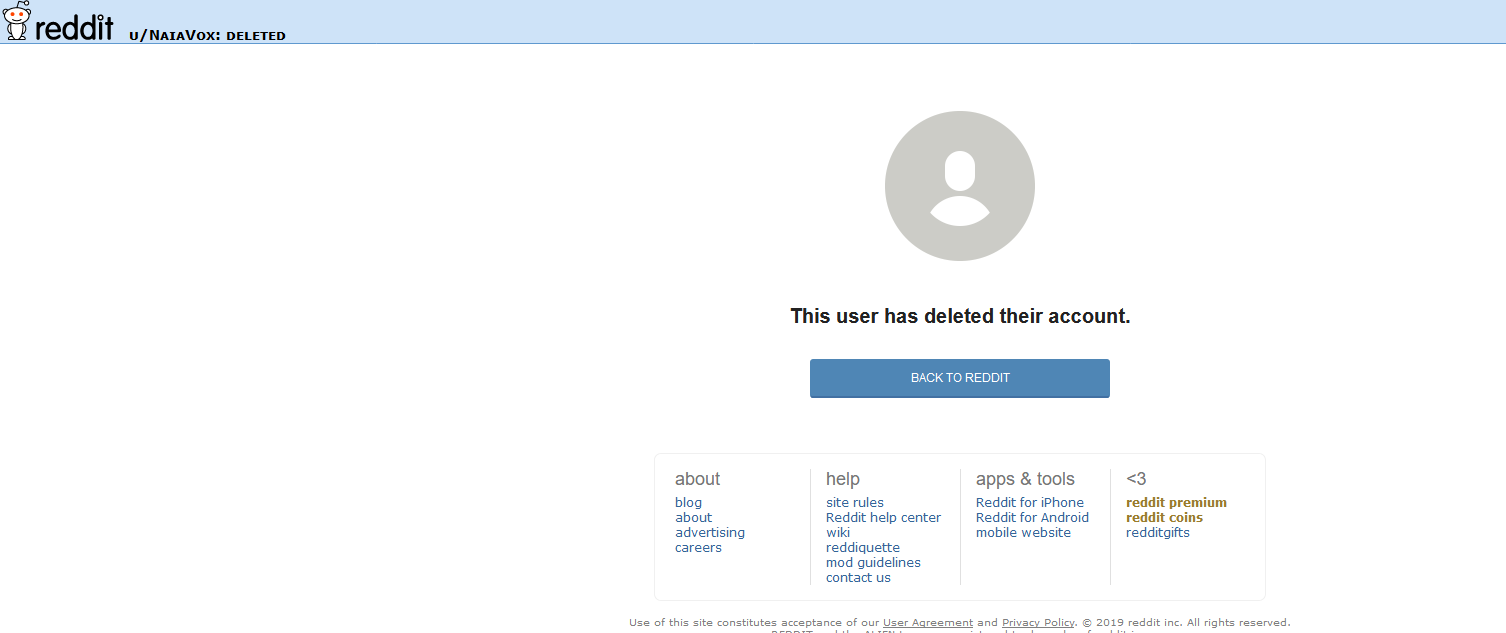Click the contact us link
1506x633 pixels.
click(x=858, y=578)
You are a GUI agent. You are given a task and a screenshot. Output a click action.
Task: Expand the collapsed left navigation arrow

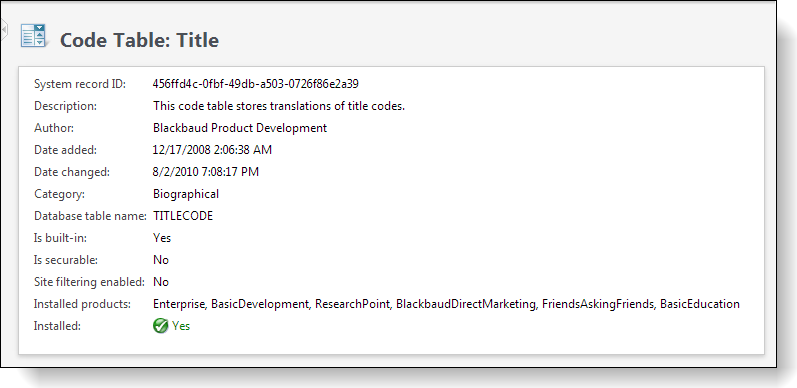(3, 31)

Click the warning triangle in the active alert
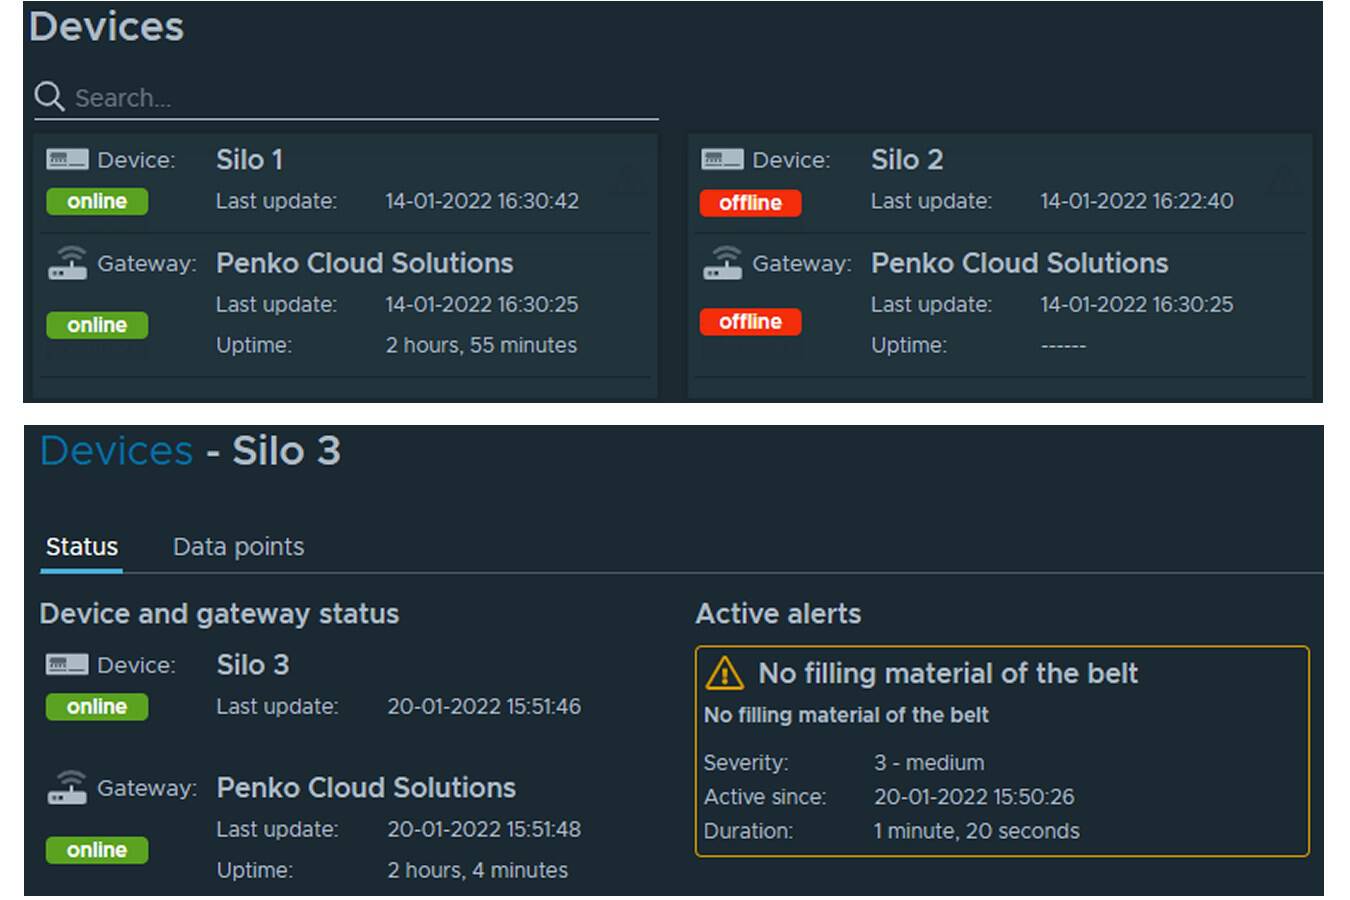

━━━

» **ABOUT THIS EXERCISE**: Before duplicating, set the pictures aside; then output exactly the lines from the one with "You are a GUI" through the end of the records, and only those.

» **ANSWER TO THIS EXERCISE**:
You are a GUI agent. You are given a task and a screenshot. Output a click action.
Task: Expand the collapsed left navigation arrow

(3, 31)

Click the warning triangle in the active alert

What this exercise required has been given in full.